**** Excerpted passage ****
Nikolic, a vitriolic anti-Western leader, pledged Serbian allegiance to the Union State, according to Radio Free Europe and Serbia more recently has received critical unconditional support from Belarus and Russia on Kosovo. In addition, in 2008, Serbia has sent many children aged 11-15 to Russia for military training in firearms and grenade-throwing in a facility operated by the nationalist, white-supremacist group “Styag,” which is backed by Lukashenko and Lukashenko has engaged in broad bilateral relations with Serbia, on both cultural and economic grounds, including free trade agreements which provide for the employment of Serbs in Belarus, according to Radio Srbija

The stance taken by Belarus and Russia toward Serbia is incidentally the same policy toward Serbia taken by numerous communist leftists abroad. Milosevic, former leader of the Serbian Socialist Party and head of the ideology committee of the Yugoslavian Communist League’s student branch (SSOJ), whose ascendancy to genocidal prominence was facilitated by the 1987 Eighth Session of the League of Communists of Serbia, was defended by a variety of communist-affiliated groups,  the Workers World Party of the USA (which also defends North Korea and Saddam Hussein), the Wisconsin Committee for Peace and Justice, Ramsey Clark, and Michael Parenti, “Progressive Journalist” who has been praised by such figures as Cornel West and the New York Times Book Review for his stances, which include opposing “NATO imperialist demonization of Milosevic,” as well as accusing Tibetan Buddhists of violence and pedophilia while acting as “CIA agents” opposing the “social reforms of the Chinese Communist Party.”
**** Dataset ****
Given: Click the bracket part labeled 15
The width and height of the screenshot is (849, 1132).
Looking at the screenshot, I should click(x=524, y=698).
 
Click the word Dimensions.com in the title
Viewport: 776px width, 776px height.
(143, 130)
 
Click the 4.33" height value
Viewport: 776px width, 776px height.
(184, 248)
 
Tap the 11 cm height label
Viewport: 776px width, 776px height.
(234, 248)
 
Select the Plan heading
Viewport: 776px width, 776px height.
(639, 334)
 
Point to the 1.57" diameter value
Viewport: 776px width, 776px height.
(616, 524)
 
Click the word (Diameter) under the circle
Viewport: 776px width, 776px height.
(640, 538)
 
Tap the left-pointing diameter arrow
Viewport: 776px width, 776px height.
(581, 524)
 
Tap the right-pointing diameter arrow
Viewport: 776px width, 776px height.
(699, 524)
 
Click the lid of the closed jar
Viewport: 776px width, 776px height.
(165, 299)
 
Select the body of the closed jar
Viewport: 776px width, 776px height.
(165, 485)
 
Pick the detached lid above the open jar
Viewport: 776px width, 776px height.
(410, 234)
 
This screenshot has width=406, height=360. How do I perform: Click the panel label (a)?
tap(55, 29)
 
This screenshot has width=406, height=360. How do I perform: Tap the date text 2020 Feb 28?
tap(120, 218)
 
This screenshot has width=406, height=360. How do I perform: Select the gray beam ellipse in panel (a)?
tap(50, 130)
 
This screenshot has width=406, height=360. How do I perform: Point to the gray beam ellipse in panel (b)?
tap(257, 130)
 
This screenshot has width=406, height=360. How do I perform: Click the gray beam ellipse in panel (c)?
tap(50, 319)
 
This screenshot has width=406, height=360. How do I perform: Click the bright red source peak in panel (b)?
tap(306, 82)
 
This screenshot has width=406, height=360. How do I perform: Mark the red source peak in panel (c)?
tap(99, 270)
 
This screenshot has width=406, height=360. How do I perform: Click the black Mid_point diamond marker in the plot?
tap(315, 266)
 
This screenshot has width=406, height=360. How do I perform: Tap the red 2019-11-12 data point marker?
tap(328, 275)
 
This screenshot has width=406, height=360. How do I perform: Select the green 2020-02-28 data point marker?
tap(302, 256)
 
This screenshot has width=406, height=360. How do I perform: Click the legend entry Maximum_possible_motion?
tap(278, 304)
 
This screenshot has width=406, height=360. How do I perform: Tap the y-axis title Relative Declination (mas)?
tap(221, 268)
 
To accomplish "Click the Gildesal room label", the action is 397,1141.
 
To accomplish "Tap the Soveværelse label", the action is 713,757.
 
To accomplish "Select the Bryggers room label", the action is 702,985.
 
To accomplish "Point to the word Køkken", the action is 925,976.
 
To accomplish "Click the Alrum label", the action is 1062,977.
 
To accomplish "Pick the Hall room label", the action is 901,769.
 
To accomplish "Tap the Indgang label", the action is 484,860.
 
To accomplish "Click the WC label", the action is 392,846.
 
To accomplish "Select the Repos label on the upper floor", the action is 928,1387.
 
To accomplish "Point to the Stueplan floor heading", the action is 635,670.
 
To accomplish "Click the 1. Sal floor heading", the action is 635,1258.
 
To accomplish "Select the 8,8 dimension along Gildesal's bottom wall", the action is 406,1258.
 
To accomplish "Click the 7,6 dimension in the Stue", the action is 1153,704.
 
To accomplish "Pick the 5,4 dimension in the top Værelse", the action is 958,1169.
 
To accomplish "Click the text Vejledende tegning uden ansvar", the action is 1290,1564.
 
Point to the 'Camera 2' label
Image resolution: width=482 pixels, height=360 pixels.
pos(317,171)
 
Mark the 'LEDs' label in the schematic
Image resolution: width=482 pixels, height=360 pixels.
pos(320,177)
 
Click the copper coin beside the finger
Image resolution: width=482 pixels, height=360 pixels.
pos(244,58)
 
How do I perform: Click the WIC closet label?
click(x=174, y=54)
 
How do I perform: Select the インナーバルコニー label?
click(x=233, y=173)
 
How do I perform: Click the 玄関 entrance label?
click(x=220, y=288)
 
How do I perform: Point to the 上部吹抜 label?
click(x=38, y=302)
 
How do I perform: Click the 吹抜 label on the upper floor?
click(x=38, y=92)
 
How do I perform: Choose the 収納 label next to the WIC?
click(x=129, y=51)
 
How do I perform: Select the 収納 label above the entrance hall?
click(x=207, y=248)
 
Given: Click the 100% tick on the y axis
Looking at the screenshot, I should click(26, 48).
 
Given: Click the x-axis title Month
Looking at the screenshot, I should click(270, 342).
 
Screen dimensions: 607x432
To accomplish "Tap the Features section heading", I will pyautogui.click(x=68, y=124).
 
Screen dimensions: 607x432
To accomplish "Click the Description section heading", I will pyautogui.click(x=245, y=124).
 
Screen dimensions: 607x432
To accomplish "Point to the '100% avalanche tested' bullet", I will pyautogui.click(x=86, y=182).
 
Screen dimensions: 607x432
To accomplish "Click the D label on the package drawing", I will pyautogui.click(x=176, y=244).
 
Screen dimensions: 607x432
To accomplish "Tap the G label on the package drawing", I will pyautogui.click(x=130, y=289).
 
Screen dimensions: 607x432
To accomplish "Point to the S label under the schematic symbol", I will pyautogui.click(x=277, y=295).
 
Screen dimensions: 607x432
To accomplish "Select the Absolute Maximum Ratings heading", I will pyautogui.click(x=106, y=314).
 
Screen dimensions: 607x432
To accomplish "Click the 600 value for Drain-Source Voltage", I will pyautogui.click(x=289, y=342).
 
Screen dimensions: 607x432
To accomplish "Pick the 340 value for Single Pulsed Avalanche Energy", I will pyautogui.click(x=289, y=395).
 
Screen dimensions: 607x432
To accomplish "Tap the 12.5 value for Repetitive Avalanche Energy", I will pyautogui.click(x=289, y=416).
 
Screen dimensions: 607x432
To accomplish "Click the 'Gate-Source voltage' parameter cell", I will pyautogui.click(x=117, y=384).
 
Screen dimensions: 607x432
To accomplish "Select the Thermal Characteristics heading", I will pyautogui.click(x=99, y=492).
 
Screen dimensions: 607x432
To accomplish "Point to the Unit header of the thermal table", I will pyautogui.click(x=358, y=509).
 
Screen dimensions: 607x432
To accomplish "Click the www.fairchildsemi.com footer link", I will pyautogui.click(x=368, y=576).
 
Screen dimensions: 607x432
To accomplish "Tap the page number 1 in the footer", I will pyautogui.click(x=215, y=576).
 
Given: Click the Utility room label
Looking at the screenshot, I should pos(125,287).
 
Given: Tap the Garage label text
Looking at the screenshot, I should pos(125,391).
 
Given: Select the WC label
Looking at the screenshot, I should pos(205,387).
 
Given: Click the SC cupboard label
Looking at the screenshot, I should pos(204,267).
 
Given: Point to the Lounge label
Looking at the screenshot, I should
****
- Stated task: Continue the passage on Serbia's ties with Belarus and Russia, starting after its last sentence. You won't need the entries for anything here.

- Task answer:
Belarus, therefore, is a clear example of the Soviet Union having never actually disappeared, but persevering amid being repackaged into new, deceptive, and even expansive forms, such as supranational organizations along the lines of the EAEC and the Union State. 

Belarus is truly the last Soviet republic, a contention made by British philosopher and researcher Stewart Parker, in his critically-acclaimed book The Last Soviet Republic: Alexander Lukashenko’s Belarus, as well supported by Lukashenko’s domestic policies, which are the precise reason for the reinstatement of the ban against his entry into EU-member states.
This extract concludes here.